Октофан перемешивал ложкой жаркое. Каландрилл тут же последовал за ним — он был слишком голоден, чтобы соблюдать приличия. Он не стал придумывать, как доходчиво объяснить, почему они не взяли с собой продуктов. Его выручил Брахт.

— На нас напали, — сказал он, и в общем был недалек от истины, — мы все потеряли.

Фермер и его жена переглянулись. Октофан сказал:

— Дорога от Мхерут'йи до Кешам-Ваджа кишмя кишит бандитами.

Брахт кивнул. Пилар сказала низким сердитым голосом:

— Сафоман.

— Сафоман — это их главарь? — спросил Брахт.

— Угу, — промычал Октофан. — Сафоман эк'Хеннем, чтоб его Бураш разобрал.

— Поэтому вы так осторожны?

Брахт показал на луки Денфата и Иедомуса; Октофан кивнул.

— Сафоман эк'Хеннем в прошлом благородный человек, а теперь бандит. А разве ликтор Мхерут'йи не предупреждал вас?

Брахт покачал головой.

— Нам показалось, что ликтор… не очень к нам благоволит.

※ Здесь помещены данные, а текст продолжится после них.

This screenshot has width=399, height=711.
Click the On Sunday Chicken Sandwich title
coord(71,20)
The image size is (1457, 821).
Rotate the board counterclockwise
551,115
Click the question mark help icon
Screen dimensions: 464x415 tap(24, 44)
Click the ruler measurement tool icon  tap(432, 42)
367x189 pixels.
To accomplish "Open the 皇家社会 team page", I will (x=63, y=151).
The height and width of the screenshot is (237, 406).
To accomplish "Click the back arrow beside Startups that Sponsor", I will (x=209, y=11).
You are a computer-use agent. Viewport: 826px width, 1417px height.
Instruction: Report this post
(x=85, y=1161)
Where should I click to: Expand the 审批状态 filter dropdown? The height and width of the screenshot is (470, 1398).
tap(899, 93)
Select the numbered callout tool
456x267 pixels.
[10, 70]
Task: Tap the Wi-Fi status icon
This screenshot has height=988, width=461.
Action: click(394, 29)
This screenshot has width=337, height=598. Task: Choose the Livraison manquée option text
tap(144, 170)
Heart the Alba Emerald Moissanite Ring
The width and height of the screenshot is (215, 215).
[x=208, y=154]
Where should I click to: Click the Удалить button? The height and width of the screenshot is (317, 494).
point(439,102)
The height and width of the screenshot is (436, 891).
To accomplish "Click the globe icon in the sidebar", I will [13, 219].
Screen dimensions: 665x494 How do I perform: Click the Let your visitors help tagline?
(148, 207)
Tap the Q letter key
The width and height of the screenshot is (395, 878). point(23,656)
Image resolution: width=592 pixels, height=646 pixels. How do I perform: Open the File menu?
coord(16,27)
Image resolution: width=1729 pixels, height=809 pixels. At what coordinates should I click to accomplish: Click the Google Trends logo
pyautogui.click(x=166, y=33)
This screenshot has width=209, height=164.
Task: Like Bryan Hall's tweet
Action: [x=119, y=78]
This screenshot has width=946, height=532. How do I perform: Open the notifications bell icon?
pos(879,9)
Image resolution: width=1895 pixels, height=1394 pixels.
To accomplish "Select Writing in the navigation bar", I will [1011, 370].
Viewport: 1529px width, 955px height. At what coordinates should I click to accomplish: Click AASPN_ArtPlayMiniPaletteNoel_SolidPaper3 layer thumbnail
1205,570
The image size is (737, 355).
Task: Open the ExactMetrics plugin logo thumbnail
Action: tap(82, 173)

— Филомен, — с презрением произнесла Пилар. — Он ничем не лучше Ценофуса. Они должны охранять дороги и защищать простых людей вроде нас, а чем занимаются? Сидят себе в своих фортах и почти не вылезают оттуда, разве что для сбора податей для тирана. И когда они за этим приезжают, то готовы пустить нас по миру. И никогда не платят.

Она коротко улыбнулась Каландриллу.

— Ценофус — ликтор? — как бы между прочим спросил Брахт.

— Ликтор Кешам-Ваджа, — пояснил Октофан. — Он утверждает, что наша земля находится под юрисдикцией Филомена. Но только не тогда, когда приходит время налогов.

— А этот самый Сафоман — местный бандит? — пробормотал керниец.

— Это сын Мандрадуса эк'Хеннема, — объяснил Октофан. — Мандрадус был властителем Файна, но потом занял не, ту сторону в Войне колдунов. Он пал в битве на Каменном поле, и тиран конфисковал все его земли и другие владения. Сафоман поклялся отомстить за отца и объявил себя законным хозяином Файна. Он утверждает, что вправе взимать с путников поборы. И с пастухов тоже, Бураш его побери!

— Ликтор и Сафоман оба требуют с нас оброк, — горько добавила Пилар.

— А тиран что, ничего не предпринимает против бандитов? — спросил Каландрилл.

Октофан глянул на жену и горько рассмеялся.

— Тиран преспокойненько отсиживается в своем дворце, а Нхур-Джабаль далеко от Файна. И пока ему платят налоги, он оставляет все на усмотрение своих ликторов.

— А ни у Ценофуса, ни у Филомена нет особой склонности к битвам, так? — тихо спросил Брахт.

Октофан неожиданно с подозрением посмотрел на него.

— Похоже, вы не слышали про Войну колдунов?

— Я из Куан-на'Фора, — пояснил Брахт. — Я был в Лиссе и мало что знаю о Кандахаре.

— Тиран Иодридус объявил колдовство вне закона, — объяснил Каландрилл. — Кроме тех колдунов, которым он сам дает разрешение; на остальных были наложены серьезные ограничения — дворяне Кандахара получили предписание сдать своих придворных волшебников, и они восстали. Это событие вошло в историю как Война колдунов.